Physical Disruption: This project proposes to change the physical characteristics of the site in a significant manner including impacting 162 acres of wetlands and altering roughly 2 miles of existing waterways. Since this area could provide habitat or needed ecological function for 11 federally protected species and seven state protected species, the exact extent of these modifications is extremely important.

Geological Peril:
Coal trains are long and heavy (i.e., one and half miles long and up to 15,000 tons). These trains are so heavy that they tend to flatten the rails which in turn is the cause much of much of the wheel squealing we hear during transit. These same extraordinary forces that impact tracks also act on local geology. Given that much local development is on vulnerable or unstable formations, this is a great concern that needs to be examined.

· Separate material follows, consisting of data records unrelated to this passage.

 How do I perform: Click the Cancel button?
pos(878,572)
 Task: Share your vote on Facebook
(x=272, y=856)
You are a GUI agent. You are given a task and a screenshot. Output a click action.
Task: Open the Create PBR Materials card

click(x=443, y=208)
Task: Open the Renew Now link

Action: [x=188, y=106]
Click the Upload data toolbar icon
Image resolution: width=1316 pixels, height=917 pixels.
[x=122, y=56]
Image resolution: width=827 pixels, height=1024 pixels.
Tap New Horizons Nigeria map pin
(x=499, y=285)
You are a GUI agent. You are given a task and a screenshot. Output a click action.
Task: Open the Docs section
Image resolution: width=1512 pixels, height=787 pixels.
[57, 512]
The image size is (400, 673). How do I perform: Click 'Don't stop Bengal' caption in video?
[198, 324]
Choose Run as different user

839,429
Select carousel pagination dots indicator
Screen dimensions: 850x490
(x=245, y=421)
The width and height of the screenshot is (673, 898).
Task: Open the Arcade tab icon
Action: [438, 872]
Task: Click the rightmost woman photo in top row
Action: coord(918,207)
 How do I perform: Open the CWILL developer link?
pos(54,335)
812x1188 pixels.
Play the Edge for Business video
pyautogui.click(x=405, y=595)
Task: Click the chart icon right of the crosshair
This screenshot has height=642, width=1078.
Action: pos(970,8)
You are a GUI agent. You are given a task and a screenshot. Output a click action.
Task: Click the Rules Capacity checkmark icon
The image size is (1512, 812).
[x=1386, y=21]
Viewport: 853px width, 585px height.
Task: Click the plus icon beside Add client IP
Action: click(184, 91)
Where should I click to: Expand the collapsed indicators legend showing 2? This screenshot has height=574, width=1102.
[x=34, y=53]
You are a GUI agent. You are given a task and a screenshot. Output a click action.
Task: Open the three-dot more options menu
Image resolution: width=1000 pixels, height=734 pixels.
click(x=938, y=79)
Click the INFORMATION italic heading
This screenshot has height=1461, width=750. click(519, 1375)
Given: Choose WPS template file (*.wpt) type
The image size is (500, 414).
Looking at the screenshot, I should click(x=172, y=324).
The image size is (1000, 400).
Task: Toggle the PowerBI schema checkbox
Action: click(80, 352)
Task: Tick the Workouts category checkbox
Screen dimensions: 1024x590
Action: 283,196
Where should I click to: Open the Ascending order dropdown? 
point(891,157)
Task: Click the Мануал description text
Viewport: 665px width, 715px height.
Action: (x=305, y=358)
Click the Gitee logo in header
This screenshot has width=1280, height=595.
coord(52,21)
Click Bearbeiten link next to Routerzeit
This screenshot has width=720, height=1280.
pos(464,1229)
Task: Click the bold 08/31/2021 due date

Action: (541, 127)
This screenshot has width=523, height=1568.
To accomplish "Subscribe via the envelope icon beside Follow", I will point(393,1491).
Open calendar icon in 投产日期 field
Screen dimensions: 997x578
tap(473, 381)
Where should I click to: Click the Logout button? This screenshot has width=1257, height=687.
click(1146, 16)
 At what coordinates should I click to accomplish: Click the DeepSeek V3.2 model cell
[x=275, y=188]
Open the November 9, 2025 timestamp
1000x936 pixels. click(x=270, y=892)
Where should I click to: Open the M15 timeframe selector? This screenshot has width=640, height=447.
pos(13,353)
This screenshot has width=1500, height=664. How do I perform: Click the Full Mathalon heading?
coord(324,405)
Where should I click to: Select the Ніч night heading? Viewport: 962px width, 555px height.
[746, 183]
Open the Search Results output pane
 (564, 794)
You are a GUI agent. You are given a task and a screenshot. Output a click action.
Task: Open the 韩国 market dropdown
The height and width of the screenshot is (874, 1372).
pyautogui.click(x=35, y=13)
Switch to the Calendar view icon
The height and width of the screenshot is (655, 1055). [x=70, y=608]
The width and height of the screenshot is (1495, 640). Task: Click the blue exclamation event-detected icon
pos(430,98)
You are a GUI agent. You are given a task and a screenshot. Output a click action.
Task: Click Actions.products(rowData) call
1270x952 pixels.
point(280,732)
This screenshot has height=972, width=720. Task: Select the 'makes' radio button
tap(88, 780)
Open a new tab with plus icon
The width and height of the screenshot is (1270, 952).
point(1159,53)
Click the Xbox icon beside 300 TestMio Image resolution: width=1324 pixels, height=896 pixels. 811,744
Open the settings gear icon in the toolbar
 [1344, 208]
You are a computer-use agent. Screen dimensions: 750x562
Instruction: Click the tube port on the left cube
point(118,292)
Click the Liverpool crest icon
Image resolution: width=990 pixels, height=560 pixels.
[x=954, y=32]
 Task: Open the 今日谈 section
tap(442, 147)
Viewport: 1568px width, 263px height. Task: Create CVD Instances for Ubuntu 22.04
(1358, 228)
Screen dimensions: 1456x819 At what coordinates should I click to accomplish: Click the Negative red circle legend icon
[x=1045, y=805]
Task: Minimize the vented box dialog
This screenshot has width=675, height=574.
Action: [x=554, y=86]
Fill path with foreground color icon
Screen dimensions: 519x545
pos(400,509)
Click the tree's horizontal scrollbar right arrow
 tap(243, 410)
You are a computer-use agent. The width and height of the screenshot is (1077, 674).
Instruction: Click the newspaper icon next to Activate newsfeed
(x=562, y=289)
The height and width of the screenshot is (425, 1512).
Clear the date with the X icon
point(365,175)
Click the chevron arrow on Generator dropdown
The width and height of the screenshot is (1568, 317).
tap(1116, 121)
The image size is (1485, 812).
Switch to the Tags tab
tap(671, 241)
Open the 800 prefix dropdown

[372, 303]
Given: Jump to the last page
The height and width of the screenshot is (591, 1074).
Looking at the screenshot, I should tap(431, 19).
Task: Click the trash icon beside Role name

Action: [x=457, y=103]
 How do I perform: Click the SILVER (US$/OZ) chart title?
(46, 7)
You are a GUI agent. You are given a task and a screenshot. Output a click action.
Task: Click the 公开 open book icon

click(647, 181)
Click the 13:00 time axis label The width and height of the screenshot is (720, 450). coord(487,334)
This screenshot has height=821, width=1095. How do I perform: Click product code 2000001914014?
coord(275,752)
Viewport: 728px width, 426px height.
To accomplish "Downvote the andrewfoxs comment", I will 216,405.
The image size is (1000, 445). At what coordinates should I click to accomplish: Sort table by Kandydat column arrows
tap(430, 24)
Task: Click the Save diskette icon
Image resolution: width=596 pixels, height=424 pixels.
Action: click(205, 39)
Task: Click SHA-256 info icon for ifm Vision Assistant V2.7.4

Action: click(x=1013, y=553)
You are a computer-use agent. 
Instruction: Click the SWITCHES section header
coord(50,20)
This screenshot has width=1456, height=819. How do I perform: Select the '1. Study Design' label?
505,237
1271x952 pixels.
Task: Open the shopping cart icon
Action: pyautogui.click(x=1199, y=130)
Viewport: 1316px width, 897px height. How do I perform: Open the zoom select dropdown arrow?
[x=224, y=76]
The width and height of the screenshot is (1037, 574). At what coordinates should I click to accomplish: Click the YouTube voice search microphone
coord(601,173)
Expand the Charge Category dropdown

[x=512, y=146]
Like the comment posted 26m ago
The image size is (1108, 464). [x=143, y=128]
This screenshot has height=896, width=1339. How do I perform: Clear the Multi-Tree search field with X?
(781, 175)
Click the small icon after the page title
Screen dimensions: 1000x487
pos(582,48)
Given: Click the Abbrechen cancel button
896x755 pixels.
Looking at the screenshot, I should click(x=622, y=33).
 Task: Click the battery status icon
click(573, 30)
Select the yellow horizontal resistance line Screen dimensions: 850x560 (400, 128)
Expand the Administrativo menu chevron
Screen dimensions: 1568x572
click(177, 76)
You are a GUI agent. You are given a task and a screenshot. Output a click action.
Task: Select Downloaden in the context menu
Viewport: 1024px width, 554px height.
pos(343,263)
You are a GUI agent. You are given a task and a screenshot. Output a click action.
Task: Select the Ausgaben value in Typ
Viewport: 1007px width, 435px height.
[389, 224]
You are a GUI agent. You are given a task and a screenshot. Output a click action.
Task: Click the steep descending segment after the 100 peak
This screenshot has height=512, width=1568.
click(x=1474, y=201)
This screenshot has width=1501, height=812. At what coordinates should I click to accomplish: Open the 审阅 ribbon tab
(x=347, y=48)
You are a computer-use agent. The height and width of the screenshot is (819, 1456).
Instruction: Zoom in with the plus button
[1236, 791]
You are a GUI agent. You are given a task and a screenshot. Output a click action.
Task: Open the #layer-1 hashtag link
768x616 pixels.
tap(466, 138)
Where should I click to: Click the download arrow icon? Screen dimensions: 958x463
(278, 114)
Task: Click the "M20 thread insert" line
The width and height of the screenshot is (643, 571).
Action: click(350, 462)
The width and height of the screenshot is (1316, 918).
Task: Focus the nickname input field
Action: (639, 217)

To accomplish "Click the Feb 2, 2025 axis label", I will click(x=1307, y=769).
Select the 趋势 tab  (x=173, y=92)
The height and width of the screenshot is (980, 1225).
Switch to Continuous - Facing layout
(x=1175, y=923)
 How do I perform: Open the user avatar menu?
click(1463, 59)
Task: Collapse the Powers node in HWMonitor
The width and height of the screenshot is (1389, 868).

Increased Cancer Rates: In addition to the mercury threat identified above, studies of the impact of train-generated diesel exhaust in Stockton, California indicated a clear relationship between the proximity to train traffic and cancer. Their study observed a doubling of cancer rates within a zone of 200 yards of the rail operations. While Bellingham projected traffic levels are less than Spokane or Stockton, the relationship between diesel particulates and cancer is well-documented at multiple locations.


Human and Property Safety: Even at our current traffic levels we have a number of train caused deaths. This escalation of traffic would likely increase that number. In addition, coal dust distributed on rail beds is being credited with causing train derailments because the dust inhibits proper drainage of rail beds. A train derailment in downtown Bellingham would have disastrous consequences.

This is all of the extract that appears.